Он нуждался в этих невинных дивертисментах, чтобы поддержать радость жизни, которая подвергалась испытанием внутренней мукой по поводу тяжелого положения его страны, прискорбных разногласий среди французских эмигрантов в Нью-Йорке и гнетущих новостей из-за границы. Сент-Экс искренне симпатизировал благотворительным усилиям Энн Морган, возглавлявшей Координационный совет французских обществ помощи, и квакерам, отправлявшим продукты питания во Францию. Его возмущало, когда обосновавшиеся в роскошных апартаментах в «Уолдорф Астория» Анри Бернштайн и Эва Кюри неистово разглагольствовали о «зле», творимом Америкой, посылавшей продовольствие во Францию и Северную Африку. Их возмущало, что американцы будто бы при этом помогали Гитлеру и подрывали британскую блокаду континента.

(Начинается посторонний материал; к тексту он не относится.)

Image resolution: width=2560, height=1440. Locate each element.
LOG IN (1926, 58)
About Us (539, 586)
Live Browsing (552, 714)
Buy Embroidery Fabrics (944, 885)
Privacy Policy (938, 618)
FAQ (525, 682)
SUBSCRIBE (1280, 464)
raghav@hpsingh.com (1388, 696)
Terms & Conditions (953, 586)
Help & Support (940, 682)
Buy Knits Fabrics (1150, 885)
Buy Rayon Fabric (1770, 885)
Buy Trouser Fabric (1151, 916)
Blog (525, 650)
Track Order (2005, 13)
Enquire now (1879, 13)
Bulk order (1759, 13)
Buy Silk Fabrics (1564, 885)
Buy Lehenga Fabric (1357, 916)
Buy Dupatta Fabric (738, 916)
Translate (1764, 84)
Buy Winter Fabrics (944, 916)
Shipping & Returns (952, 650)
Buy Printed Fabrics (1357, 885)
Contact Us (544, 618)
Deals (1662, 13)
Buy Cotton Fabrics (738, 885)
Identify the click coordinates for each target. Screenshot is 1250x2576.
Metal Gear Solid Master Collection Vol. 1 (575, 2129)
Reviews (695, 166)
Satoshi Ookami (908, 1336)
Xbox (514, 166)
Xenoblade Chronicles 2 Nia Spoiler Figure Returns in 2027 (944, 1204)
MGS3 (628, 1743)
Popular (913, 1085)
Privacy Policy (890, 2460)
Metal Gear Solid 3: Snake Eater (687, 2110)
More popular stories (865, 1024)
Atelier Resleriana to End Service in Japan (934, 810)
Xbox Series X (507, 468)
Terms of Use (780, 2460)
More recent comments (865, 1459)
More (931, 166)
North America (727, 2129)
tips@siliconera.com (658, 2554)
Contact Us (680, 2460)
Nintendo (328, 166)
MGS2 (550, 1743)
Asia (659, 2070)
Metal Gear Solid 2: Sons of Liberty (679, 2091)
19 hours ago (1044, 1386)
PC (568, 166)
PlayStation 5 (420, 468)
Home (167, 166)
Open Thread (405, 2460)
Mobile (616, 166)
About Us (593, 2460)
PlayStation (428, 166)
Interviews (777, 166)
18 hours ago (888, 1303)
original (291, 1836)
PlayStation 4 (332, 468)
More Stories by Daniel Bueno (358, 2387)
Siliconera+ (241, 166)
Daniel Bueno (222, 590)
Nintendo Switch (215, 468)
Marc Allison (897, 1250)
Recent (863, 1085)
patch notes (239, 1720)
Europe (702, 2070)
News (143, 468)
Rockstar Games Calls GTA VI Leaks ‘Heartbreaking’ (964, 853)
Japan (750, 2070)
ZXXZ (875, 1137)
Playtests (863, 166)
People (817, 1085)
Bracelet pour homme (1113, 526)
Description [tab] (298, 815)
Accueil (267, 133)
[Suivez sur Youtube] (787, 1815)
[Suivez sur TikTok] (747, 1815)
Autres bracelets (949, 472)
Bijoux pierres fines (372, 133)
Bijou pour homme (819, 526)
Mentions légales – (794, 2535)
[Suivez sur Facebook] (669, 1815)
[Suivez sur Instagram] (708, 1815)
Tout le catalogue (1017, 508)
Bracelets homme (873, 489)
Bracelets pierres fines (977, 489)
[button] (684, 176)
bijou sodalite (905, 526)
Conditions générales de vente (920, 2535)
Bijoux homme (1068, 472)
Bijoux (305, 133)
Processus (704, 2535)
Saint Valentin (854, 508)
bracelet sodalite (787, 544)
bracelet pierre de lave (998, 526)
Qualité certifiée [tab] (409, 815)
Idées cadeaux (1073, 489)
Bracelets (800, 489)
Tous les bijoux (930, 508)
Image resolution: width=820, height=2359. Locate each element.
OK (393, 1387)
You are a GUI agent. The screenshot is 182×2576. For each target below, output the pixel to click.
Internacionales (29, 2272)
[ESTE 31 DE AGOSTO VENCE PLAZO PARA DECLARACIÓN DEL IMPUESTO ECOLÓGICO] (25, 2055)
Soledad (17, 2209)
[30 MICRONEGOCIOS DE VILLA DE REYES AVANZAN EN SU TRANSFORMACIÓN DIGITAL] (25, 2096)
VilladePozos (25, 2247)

А Сент-Экзюпери в тот момент переживал, как бы эта самая блокада не принесла бы его стране еще большие страдания.
Довод противников благотворительности мог бы иметь под собой некоторую почву, если бы, желая доказать чистоту своих побуждений, они, как Симона Вейль, пожелали бы морить голодом себя. Но этот довод, звучавший от изгнанников, явно не отличавшихся жертвенностью, положительно отдавал гротеском. Профессор Луи Руже, в свое время пытавшийся наладить отношения между Виши и Лондоном, прежде чем перебрался в Нью-Йорк, позднее так описал это: «Тучности с Пятой авеню безжалостно осудили пустые животы страны-матери. Сопротивление в Нью-Йорке проявлялось, прежде всего, в компании банкетов. Те, кто голодал во Франции, могли, таким образом, иметь своих полномочных представителей на банкетах в их честь в Соединенных Штатах… Людей, которые купались в роскоши, одевались в шелка и собирали нектар с пропагандистских пайков, не всегда имевших французское происхождение, тех, кто благоразумно прихватил с собой документы о гражданстве для получения права на завтрашнюю Францию, поскольку только они одни не сдались. Они настойчиво клеветали на своих злополучных братьев, не обладавших ни самолетами, ни судами, ни визами, чтобы покинуть Францию, и таким образом предоставивших им одним возможность предстать перед миром незапятнанными».
В апреле стало особенно тоскливо – сначала немцы вторглись в Югославию, затем выдворили из Греции британские силы Вавелла, прибывшие на выручку. Чарльз Линдберг к этому времени открыто объявлял, что война для Англии проиграна и что новое спасение мира можно найти только в политике «сначала Америка». Вступление Соединенных Штатов в войну казалось еще более отдаленной перспективой, поскольку Рузвельту пришлось слишком усердно маневрировать, чтобы обойти ужасающие условия Закона о государственном нейтралитете. В сложившейся обстановке какая польза была от описания недавних военных впечатлений Антуана? Никакой, насколько мог судить Сент-Экзюпери. Он сделал несколько судорожных усилий, которые только привели его в уныние, и предпочел заниматься тем же, что и в Агее – изливать самые сокровенные мысли и чувства в своей «посмертной книге» (как он в шутку называл «Цитадель»).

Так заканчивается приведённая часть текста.